■ EXERCISE OBJECTIVE
In the data, from the line with "Identify the location" through the end, change "image" to "screenshot" and leave everything else as it is. Leave the pictures out of your answer.

■ RECORDS PROVIDED
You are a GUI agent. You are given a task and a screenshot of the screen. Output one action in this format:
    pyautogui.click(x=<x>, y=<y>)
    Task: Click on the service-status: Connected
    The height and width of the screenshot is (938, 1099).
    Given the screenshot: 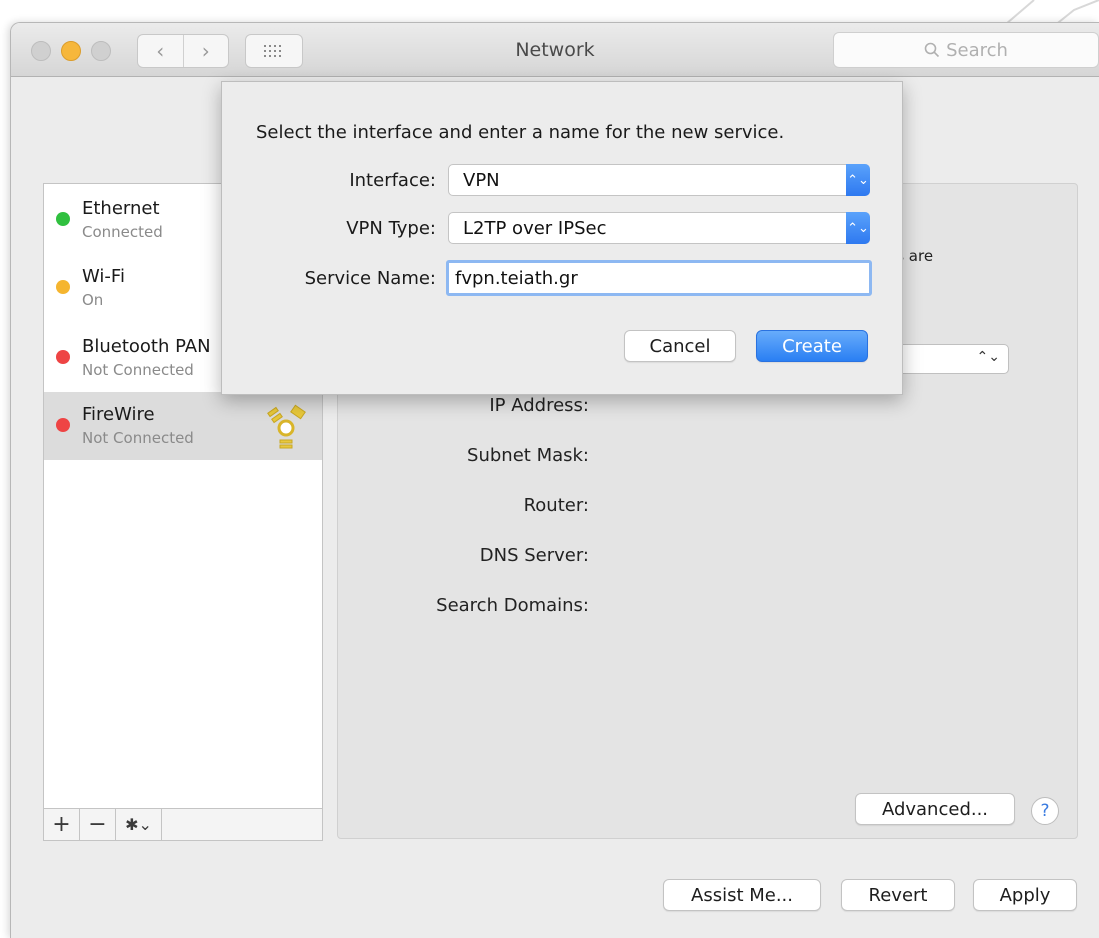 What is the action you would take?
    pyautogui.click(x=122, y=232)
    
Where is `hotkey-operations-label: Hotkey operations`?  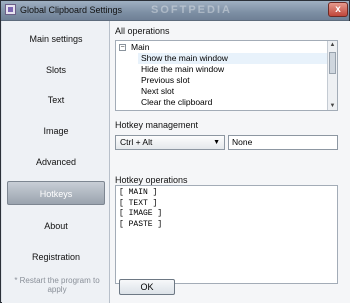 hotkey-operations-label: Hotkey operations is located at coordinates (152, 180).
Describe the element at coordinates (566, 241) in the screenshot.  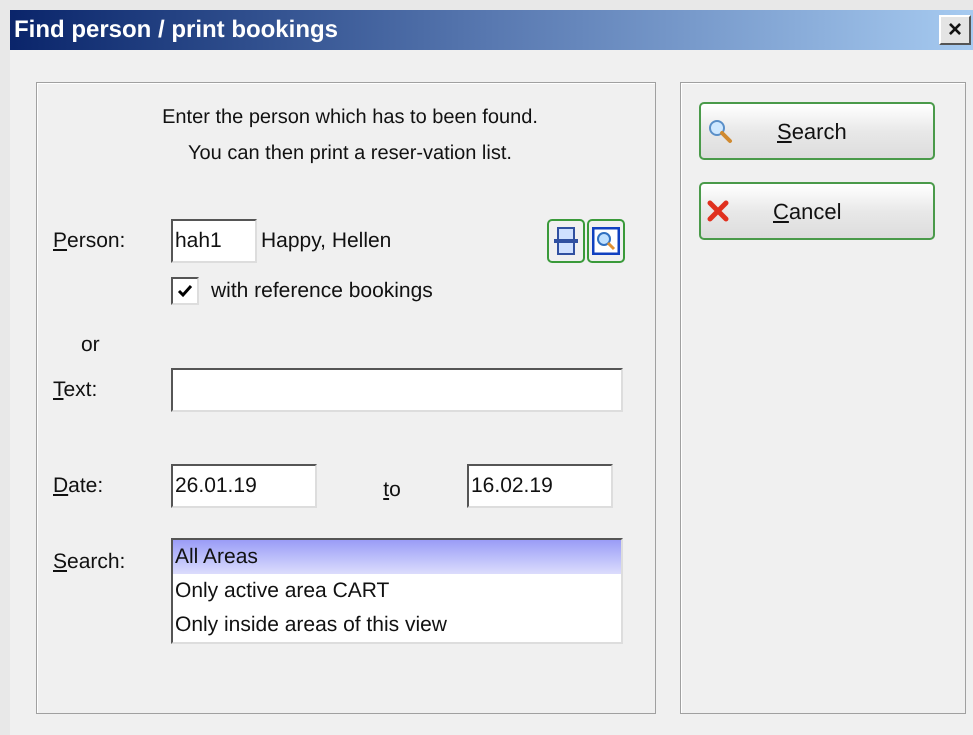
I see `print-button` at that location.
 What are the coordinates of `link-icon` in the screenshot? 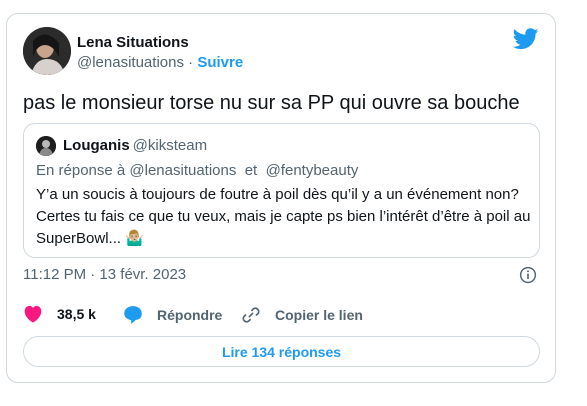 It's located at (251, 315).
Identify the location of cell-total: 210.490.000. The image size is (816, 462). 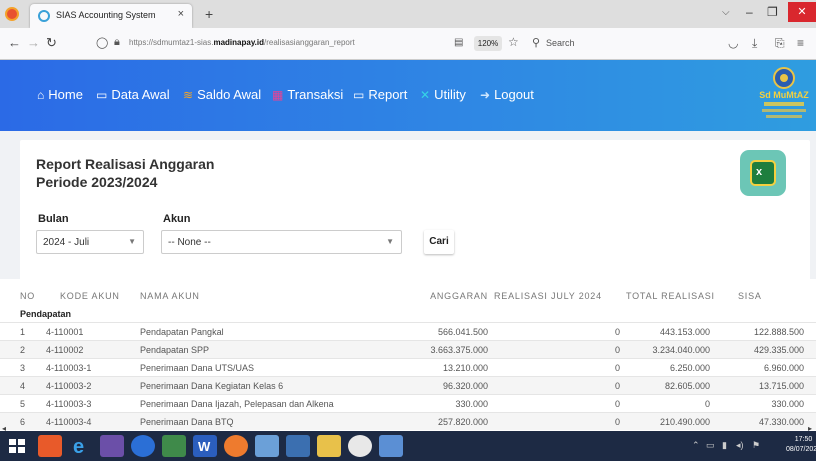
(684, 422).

■ EXERCISE RESPONSE
Identify the location of cell-total: 210.490.000. The screenshot size is (816, 462). 
(684, 422).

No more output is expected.